Salah satu indikator yang dipakai oleh aparatur daerah ialah cakupan vaksinasi dan situasi pandemi. Masalahnya, ada sejumlah daerah yang terkesan tergesa-gesa menerapkan relaksasi. Misalnya untuk pembelajaran tatap muka terbatas (PTMT), idealnya bisa diikuti oleh pelajar yang sudah vaksin komplet dan diizinkan keluarga.

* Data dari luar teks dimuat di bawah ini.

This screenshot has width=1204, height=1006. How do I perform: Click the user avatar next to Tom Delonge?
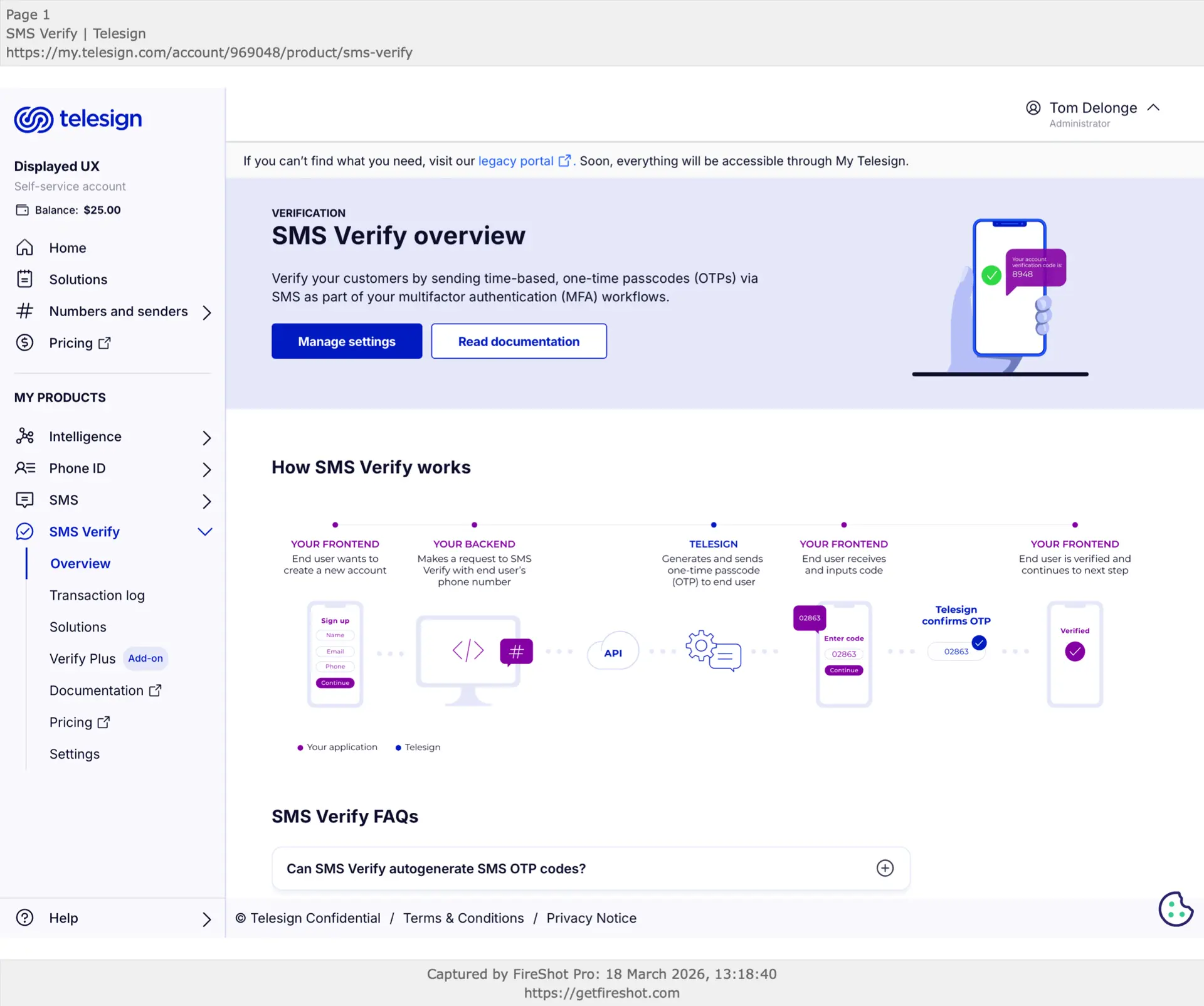tap(1033, 108)
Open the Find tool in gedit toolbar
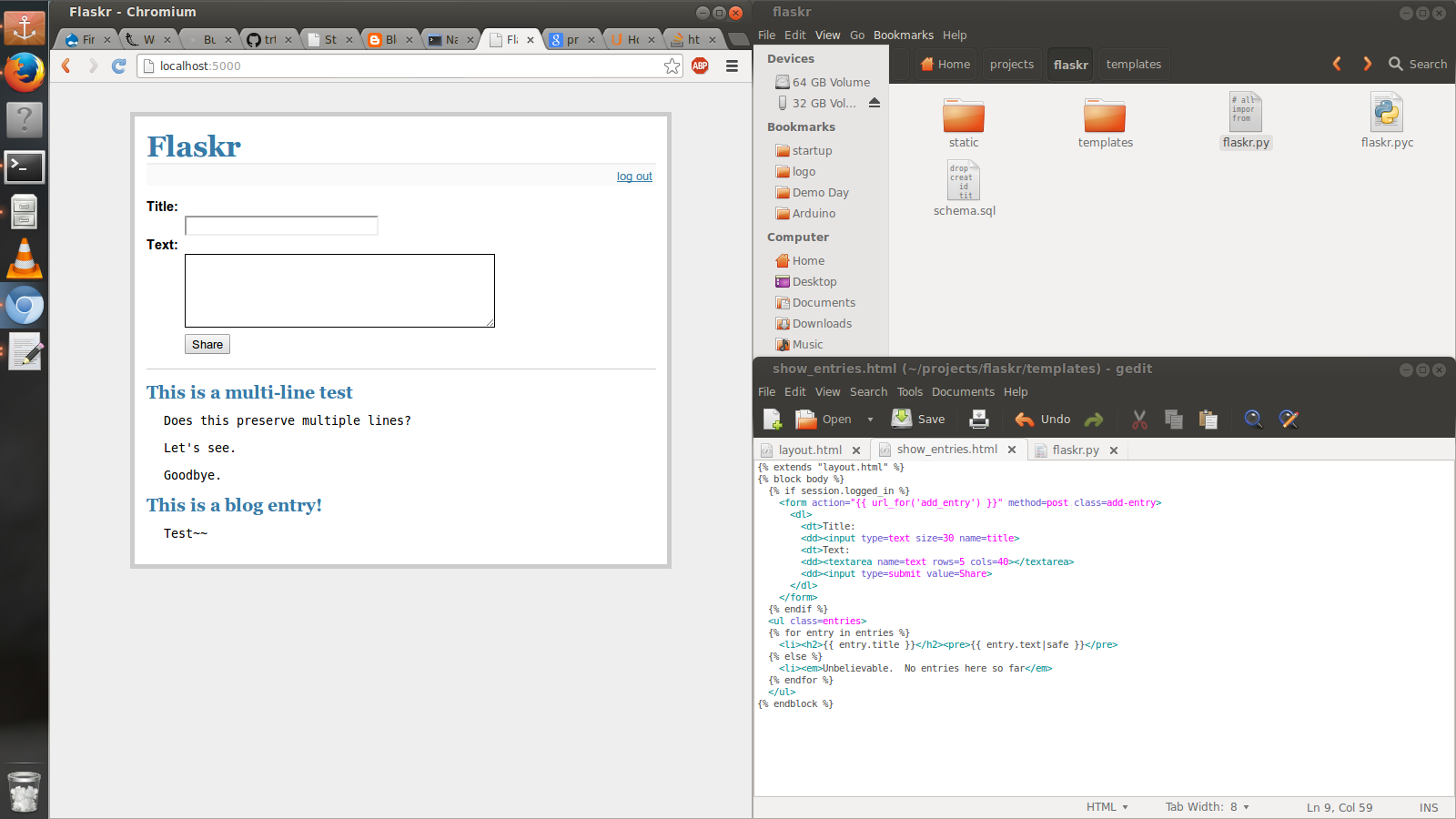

Pengawasan di tempat umum juga sulit. Bagaimana kita mengetahui seseorang yang sakit, tetapi tidak menyadari dan tanpa gejala, kemudian berinteraksi dengan lainnya sehingga meningkatkan risiko penularan.
Di Sidoarjo, Madura, dan Surabaya, PTMT ada yang dihadiri oleh murid SD yang belum vaksin, tetapi diizinkan dan diantar oleh orangtua atau wali. Padahal, PTMT oleh sivitas yang belum vaksin lebih berisiko menghadirkan penularan daripada diikuti yang sudah vaksin komplet.
”Pengawasan di tempat umum juga sulit. Bagaimana kita mengetahui seseorang yang sakit, tetapi tidak menyadari dan tanpa gejala, kemudian berinteraksi dengan lainnya sehingga meningkatkan risiko penularan,” kata Windhu.
Secara terpisah, Gubernur Jatim Khofifah Indar Parawansa mengatakan terus mengingatkan dan mendorong bupati/wali kota untuk mempercepat dan memperluas cakupan vaksinasi. ”Perlu proaktif sehingga warga bisa lebih banyak yang ter-cover,” katanya.
Kerja sama dengan lembaga lain, misalnya TNI, Polri, kampus, organisasi massa, dan swasta, kata Khofifah, jika diperlukan bisa ditempuh untuk percepatan tadi. Salah satunya serbuan vaksinasi oleh TNI dan Polri, di mana kegiatannya berupa vaksinasi serentak dan massal, tetapi harus memperhatikan protokol.
Wali Kota Eri Cahyadi mengatakan, banyak jalan harus ditempuh sehingga Surabaya menjadi yang terdepan dalam vaksinasi. ”Tentu juga dukungan semua pihak, TNI, Polri, kampus, swasta, dan warga,” katanya.
Terkait dengan relaksasi, Eri mengklaim, tidak akan mengumbar. Relaksasi selalu dikomunikasikan dengan tim kesehatan dan pakar epidemiologi. Untuk itu, meski sudah berada di zona kuning atau risiko rendah, Surabaya ketinggalan satu-dua pekan dari daerah lain menerapkan PTMT.
”Kalau ada rekomendasi dari pakar kesehatan bahwa ditunda dulu untuk kebijakan relaksasi ke sektor lain demi keselamatan publik dan situasi tidak memburuk kembali dengan cepat, ya, harus diterima,” kata Eri.